Task requirements =
What thesis does the author of the essay on free speech state?

Supplied passage =
-------

Misattributed to Voltaire, the above saying yet captures his attitude. The parroting of the saying in the wake of the terrorist attack by Muslim fanatics on Charlie Hebdo is becoming tiresome. It is high time we take a squinty-eyed look at it. I will be arguing that it does not bear up well under examination.
Suppose you are talking with someone who publically asserts with a straight face, "No Jews were killed at Auschwitz by the Nazis." Will you defend your interlocutor's right to say it? And will you defend it to the death? I hope not. The right to free speech cannot reasonably be taken to include the right to state what is false, known to be false, and such that its broadcasting or public expression could be expected to cause social harm. (The characteristic claim of the Flat Earthers is false and known to be false, but not such that its broadcasting or public expression could be expected to cause social harm, and this for a couple of reasons: whether or not the earth is flat is not a 'hot button' issue; the vast majority consider Flat Earthers to be utter loons.)
Generalizing, will you defend to the death anyone's right to say, seriously and publically, whatever he wants to say? If you answer in the affirmative, then I will label you a free speech extremist, that is, one who holds that the right to free (public) speech is absolute. But what is it for a right to be absolute? And could the right to free speech be an absolute right?
There is a distinction between moral and legal rights. I will consider only whether there is an absolute moral right to free speech. Some rights are exercisable, other are not. The right to free speech is exercisable whereas the rights not to be killed and not to be spied upon are non-exercisable. Some rights are general, others are specific. The right to free speech is general: if any person has it, then every person has it.
To say that an exercisable right is absolute is to say that its exercise is not subject to any restriction or limitation or exception. This implies that an absolute right cannot be infringed under any circumstances. And if an absolute right is general, then it cannot be restricted to some persons only. So if the right to free speech is absolute, then everyone always in every circumstance has a right to free speech.
I believe I have clarified sufficiently -- for the purposes of a weblog entry -- the sense of ' The right of free speech is absolute.'
My thesis is that the right of free speech is not absolute. It is no more absolute than the other rights mentioned in (but not thereby granted to us in or by) the First and Second and other Amendments to the U. S. Constitution.
Consider gun rights. Is the right to keep and bear arms reasonably regarded as absolute, i.e., subject to no limitations or restrictions? No. I would put you down as a fool if you said otherwise. Felons are not allowed to own guns, and for good reason. Ditto for children and the mentally incomeptent. The right to keep and bear arms does not extend to nuclear arms or biological weapons. The firing of guns is subject to various restrictions, etc. In this case it should be perfectly obvious that the right to keep and bear arms cannot be an absolute right.

-------

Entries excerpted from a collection

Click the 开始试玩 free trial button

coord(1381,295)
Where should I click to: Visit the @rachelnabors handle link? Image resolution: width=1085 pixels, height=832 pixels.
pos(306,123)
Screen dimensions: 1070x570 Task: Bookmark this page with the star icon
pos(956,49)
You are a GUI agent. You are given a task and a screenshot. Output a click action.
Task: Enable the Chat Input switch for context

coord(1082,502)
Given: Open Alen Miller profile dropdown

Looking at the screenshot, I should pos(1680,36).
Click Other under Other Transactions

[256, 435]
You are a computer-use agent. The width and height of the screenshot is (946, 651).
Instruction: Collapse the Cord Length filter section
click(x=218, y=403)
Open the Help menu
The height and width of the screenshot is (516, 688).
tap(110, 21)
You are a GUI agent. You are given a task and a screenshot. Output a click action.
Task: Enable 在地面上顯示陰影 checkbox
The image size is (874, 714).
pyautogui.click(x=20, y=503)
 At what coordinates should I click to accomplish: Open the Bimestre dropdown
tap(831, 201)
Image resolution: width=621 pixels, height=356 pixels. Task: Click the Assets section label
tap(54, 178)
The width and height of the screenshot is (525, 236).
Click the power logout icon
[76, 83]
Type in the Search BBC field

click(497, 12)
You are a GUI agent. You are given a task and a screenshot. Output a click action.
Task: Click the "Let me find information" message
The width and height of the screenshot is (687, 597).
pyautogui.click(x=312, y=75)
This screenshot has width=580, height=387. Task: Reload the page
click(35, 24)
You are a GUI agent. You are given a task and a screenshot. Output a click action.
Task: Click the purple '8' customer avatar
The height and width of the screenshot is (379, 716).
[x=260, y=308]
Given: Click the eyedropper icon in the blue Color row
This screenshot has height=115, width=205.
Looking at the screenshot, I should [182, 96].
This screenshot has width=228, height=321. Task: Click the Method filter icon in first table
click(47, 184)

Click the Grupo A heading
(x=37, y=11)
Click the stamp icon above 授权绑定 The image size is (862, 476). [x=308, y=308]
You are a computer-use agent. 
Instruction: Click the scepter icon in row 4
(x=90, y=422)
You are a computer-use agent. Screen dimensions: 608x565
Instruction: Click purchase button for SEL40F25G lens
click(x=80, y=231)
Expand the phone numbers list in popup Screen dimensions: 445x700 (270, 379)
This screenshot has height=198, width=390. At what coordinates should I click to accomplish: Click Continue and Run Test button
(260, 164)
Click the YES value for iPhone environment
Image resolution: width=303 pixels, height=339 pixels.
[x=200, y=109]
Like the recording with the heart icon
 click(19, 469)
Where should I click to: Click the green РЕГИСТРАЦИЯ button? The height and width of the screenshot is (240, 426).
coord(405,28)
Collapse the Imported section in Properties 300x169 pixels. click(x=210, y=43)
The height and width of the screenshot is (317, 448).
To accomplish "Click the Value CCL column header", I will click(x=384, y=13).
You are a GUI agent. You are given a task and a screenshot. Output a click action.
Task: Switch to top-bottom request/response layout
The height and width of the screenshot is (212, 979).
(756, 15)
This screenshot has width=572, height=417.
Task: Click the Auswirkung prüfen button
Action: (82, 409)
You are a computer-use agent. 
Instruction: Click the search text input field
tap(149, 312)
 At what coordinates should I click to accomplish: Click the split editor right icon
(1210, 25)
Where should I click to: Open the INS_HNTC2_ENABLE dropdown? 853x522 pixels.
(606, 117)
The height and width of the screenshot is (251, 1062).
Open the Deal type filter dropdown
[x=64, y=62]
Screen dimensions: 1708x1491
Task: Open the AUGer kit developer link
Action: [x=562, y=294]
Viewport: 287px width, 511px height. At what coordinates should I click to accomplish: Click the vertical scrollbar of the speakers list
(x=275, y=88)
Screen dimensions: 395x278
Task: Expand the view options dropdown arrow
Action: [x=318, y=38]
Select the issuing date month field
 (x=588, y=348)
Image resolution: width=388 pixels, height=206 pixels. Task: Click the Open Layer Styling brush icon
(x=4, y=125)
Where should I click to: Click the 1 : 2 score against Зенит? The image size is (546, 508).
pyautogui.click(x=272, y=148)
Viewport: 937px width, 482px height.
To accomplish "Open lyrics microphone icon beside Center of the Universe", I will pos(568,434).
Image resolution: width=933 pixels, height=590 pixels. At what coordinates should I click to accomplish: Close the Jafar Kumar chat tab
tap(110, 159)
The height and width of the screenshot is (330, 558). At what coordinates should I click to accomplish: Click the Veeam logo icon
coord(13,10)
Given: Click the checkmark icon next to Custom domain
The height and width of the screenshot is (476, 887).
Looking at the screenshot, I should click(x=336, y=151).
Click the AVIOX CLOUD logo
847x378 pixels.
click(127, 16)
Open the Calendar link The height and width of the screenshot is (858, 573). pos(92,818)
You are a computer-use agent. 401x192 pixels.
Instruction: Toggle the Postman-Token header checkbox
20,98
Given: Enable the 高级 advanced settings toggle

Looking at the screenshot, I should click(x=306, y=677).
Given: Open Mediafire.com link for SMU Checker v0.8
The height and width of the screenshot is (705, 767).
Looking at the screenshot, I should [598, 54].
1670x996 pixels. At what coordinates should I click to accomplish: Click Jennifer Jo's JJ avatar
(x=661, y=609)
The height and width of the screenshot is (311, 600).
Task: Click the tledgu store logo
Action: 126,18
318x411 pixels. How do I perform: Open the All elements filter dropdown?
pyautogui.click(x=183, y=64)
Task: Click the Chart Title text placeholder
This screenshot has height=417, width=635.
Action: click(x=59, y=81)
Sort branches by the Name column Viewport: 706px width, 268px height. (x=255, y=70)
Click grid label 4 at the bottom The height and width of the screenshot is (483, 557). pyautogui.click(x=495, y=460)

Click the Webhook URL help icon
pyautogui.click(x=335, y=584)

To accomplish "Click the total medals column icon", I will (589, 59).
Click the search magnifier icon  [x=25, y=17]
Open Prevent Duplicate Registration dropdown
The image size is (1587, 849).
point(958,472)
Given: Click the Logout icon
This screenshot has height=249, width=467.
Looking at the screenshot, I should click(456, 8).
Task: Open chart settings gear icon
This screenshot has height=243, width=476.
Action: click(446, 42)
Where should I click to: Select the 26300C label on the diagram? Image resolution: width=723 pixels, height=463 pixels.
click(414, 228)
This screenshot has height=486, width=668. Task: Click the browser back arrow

-------

Response area =
The right of free speech is not absolute.